Su voz muestra una leve duda y, a la vez, un poco de enfado.

La octava niña afirma en silencio.

Otra de las niñas dice, con duda y cierto desprecio:

—Tu sakazuki es extraño. ¿Me dejas verlo un momento?

En silencio, la octava niña le ofrece su sakazuki color de lava.

El pequeño sakazuki abandona la delgada mano en la que se transparentan los tendones y encuentra acogida en la mano sonrosada y regordeta.

—¡Ah! Es de un color extrañamente apagado.

—¿Será quizá una cerámica de Seto[54]?

—¿No estará hecho de simple piedra?

—Parece encontrado entre las cenizas de un incendio, ¿no?

—Parece sacado del interior de una tumba.

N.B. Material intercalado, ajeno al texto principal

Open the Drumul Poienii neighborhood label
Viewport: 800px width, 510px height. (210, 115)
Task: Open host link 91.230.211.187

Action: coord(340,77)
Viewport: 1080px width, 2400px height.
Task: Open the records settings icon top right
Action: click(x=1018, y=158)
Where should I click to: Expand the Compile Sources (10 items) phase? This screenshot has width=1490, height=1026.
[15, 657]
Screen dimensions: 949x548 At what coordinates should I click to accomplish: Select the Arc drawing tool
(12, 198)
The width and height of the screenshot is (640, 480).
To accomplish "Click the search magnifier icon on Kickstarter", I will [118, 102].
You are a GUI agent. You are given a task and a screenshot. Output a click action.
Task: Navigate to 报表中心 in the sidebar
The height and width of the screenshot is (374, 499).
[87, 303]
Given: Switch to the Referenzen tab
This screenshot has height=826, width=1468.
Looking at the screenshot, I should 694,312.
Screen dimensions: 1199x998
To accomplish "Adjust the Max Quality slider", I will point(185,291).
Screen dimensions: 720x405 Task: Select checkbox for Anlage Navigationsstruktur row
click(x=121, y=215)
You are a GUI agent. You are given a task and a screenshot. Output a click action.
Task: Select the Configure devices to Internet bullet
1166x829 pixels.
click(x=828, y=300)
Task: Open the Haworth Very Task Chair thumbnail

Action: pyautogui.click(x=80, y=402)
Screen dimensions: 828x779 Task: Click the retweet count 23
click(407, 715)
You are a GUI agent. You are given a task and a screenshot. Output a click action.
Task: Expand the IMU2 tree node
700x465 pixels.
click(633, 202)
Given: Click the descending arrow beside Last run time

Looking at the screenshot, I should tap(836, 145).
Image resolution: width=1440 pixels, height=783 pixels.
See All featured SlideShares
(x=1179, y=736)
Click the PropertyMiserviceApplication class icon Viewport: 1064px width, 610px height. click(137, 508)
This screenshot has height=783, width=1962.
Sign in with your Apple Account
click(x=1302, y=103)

—Te gustarán las tumbas, ¿no?

De las siete gargantas salen risas como el tintineo de campanillas de plata. La octava niña deja caer los codos de forma natural y sus ojos, como la flor centaurea, se quedan fijos mirando a lo lejos.

—¡Qué tontería, un sakazuki tan pequeño! —exclama una de las niñas.

—Es verdad. Con un sakazuki así no se puede beber —replica otra.

—¿Le prestamos uno de los nuestros? —dice una más. Es una voz piadosa.

Y entonces ponen delante de la octava niña los siete grandes sakazuki de brillante plata con las letras grabadas.

La octava niña, que hasta entonces había tenido los labios sellados, los abre por primera vez:

Mon verre n’est pas grand, mais je bois dans mon verre[55].

Es una voz apagada, pero aguda.

Las siete niñas se miran entre sí con sus bonitos ojos negros. No entienden su lengua.

La octava niña deja caer con naturalidad sus codos. No importa que no entiendan su lengua. Ella muestra con claridad su actitud y su voluntad, no hay posibilidad de un malentendido.

Una de las niñas retira su sakazuki. Las demás recogen también los suyos, de plata brillante, con las letras grabadas. Otra le devuelve su sakazuki negro. Ese pequeño sakazuki de color lava enfriada salida del cráter de un volcán.

En silencio, la octava niña bebió unas cuantas gotas del manantial y refrescó sus labios levemente rojos.